Wrong, we English use BBC as a collective noun as well as to refer to the corporation. There is no rule about cliches needing "inverted commas". This is stylistic, not grammatical. If FFS is not an abbreviation, anyone can do, stylistically, whatever they please. Someone's ability to spell, punctuate or otherwise write coherently does not impinge on their ability to correct someone else's mistakes. That is a very poor argument from you.
Fair point, though I rarely hear "inverted commas" at all. Several of her other arguments are very American English though.
Inverted commas and quotation marks are not synonymous. Quotation marks are merely one usage of inverted commas - the latter having many different grammatical roles.
http://www.collinsdictionary.com/dictionary/english/inverted-commas Collins dictionary seems to think they are synonymous. Are you just making this stuff up as you go along?
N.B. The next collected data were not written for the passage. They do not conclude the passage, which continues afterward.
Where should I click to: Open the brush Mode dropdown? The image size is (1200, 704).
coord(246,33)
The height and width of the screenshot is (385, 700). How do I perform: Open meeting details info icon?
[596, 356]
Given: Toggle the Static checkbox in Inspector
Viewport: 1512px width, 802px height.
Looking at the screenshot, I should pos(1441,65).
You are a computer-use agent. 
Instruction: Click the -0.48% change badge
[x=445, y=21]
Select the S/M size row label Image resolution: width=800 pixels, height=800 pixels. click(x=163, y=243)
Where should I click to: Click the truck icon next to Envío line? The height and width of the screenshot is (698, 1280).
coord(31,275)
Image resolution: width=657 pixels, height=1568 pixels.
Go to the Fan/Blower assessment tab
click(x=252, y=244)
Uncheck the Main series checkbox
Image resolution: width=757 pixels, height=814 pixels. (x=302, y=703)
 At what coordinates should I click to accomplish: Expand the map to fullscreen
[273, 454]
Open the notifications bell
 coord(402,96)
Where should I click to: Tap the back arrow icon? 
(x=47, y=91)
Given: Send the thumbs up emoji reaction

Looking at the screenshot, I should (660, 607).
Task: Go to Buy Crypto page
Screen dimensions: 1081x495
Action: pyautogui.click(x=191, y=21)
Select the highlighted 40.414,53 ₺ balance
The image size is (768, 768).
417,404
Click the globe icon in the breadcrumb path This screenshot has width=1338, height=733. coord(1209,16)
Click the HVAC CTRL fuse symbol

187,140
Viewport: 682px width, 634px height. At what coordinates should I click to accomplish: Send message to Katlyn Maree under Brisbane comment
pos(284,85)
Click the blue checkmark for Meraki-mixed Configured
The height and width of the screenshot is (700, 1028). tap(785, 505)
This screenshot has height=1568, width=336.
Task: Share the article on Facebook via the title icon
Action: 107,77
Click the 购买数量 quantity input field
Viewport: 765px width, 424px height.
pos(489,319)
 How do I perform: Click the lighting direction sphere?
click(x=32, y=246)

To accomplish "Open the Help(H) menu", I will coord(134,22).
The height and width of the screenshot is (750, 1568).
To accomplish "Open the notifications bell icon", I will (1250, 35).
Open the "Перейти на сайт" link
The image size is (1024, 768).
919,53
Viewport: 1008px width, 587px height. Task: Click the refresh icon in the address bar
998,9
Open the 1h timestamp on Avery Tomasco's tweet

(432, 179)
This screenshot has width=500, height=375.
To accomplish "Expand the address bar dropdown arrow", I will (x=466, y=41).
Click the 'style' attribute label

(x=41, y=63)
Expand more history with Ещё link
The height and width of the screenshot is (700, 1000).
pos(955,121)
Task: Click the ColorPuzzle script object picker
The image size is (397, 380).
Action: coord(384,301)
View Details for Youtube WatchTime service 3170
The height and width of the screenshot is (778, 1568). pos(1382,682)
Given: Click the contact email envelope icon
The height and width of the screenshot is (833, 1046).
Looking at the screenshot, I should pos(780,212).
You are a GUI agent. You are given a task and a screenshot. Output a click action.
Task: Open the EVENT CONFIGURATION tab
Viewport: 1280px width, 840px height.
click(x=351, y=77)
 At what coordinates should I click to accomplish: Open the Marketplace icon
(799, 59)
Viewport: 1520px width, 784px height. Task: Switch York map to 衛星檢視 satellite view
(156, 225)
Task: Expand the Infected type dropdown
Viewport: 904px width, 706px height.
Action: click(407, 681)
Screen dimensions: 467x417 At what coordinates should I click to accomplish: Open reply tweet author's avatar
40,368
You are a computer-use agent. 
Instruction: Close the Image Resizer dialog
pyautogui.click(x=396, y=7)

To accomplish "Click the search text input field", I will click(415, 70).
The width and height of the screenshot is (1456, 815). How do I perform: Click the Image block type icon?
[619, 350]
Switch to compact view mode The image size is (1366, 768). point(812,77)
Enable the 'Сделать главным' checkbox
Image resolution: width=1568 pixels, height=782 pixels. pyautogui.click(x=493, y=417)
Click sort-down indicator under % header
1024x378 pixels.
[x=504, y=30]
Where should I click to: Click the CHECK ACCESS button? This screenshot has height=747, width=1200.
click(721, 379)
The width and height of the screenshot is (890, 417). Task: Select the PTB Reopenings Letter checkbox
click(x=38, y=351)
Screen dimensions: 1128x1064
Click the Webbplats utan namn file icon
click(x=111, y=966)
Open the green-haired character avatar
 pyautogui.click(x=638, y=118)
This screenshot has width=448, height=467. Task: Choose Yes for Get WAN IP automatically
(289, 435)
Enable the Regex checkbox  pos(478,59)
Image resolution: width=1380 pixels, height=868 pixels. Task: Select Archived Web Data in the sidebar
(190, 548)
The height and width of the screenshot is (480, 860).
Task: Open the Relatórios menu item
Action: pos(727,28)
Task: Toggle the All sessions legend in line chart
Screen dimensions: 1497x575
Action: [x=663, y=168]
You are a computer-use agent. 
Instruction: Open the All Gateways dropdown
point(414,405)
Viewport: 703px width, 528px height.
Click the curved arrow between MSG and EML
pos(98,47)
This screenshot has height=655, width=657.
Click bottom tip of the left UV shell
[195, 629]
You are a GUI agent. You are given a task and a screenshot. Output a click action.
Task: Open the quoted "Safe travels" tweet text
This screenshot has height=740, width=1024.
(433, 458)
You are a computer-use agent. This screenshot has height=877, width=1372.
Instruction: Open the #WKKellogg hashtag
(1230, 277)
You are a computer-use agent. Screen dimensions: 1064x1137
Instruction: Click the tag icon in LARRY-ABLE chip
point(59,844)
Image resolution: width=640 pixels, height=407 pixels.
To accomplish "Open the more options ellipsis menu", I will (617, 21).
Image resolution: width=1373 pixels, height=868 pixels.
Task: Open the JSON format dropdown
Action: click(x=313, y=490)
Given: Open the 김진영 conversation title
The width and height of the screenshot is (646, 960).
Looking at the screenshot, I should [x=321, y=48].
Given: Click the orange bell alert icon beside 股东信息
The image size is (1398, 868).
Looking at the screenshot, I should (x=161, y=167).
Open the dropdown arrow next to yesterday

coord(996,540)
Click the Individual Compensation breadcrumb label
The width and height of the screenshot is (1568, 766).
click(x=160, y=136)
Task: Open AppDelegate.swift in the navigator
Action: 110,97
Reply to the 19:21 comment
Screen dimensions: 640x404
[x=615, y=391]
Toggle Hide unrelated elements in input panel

Who is this 'we'?. The BBC is not a collective noun. It can never be. It is strictly a proper noun. Actually, the use of inverted commas for cliches is not stylistic. They are used to highlight distinction between an expression and narrative. Agree, anyone can do as they please stylistically. However, informal usage, again, always requires inverted commas as an identifier.
I thought this was a football forum, not a ****ing english exam! If any of you guys want to use my signature, please feel free.
I said "we English", so it is pretty clear who the "we" is. You put an extra fullstop in there "BTW". Well, actually, as I've already said, you are wrong. In British English we often refer to entities - Liverpool FC, the BBC to take earlier examples - as collective nouns because we are referring to the group of people, rather than the legal person. No, just no. You can do what you will with them. It is slang, not a formal academic article where you need to subscribe to the conventions of the journal you are submitting to.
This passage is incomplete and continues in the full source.